Exciting times for education in Arizona

Eastern Arizona Courier
Monday, June 1, 2015
Syvlia Allen


These are exciting times for education in Arizona. A new report from U.S. News & World Report puts three Phoenix-area high schools in the top 10 high schools in America. Our state continues to be among the leaders in school choice for parents.
Our leaders in Arizona are working overtime to improve education; Governor Ducey’s Classrooms First Initiative Council is looking at school finance to ensure more funding for teachers and classroom instruction. The State Superintendent is leading an effort to review regulations and eliminate those that are unnecessary or outdated.
It seems that in Arizona we never talk about the successes we are having in education but only claims of inadequate funding, which can be misleading when we try to compare ourselves to other states. The overall assumption that more money will mean better schools is off base. If that were the case, Washington, D.C., and New York would be leading the way, rather than Arizona and Florida.

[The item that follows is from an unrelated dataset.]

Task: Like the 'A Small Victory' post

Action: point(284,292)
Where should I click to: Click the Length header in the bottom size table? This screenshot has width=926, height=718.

A special report from the Arizona Tax Research Association explains why Arizona can’t just “flip a switch” and climb toward the top in state funding for K-12. First, we are always near the top in student growth in the country, so our classrooms fill quicker than the funding. Arizona, Nevada and Florida are in the top 10 in student growth and the bottom 10 in per-pupil spending. There is a clear correlation.
Also, Arizona has among the highest percentages of residents under 18 and one of the highest percentages of 65-plus populations. That is significant because it means our working age adult population is 49th in the United States. Our demographics are working against us when it comes to increasing our tax base. We are hampered as a state that is federally controlled with only 14 percent private property for our tax base. Because of these and other issues, there is little Arizona leaders could do to move meaningfully up the rankings without decimating our economy and placing the burden upon our taxpayers to give more.
Governor Ducey’s proposal to put nearly $2 billion into K-12 schools over five years is another bold idea worth considering. I look forward to the conversation over the state’s land trust and how it could provide a boost to education in our state. We will have a thorough discussion and review of the proposal in the upcoming legislative session. As state revenues improve, I will always be ready to put the majority of the increase into our school system.
Education is one of my priorities, and I am grateful to all educators who are making a future for our children. The Governor’s Office, the State Schools Superintendent and the Legislature are all working together to find the best solutions for our schools, our teachers and our students.
Republican Sen. Sylvia Allen represents Legislative District 6 and makes her home in Snowflake.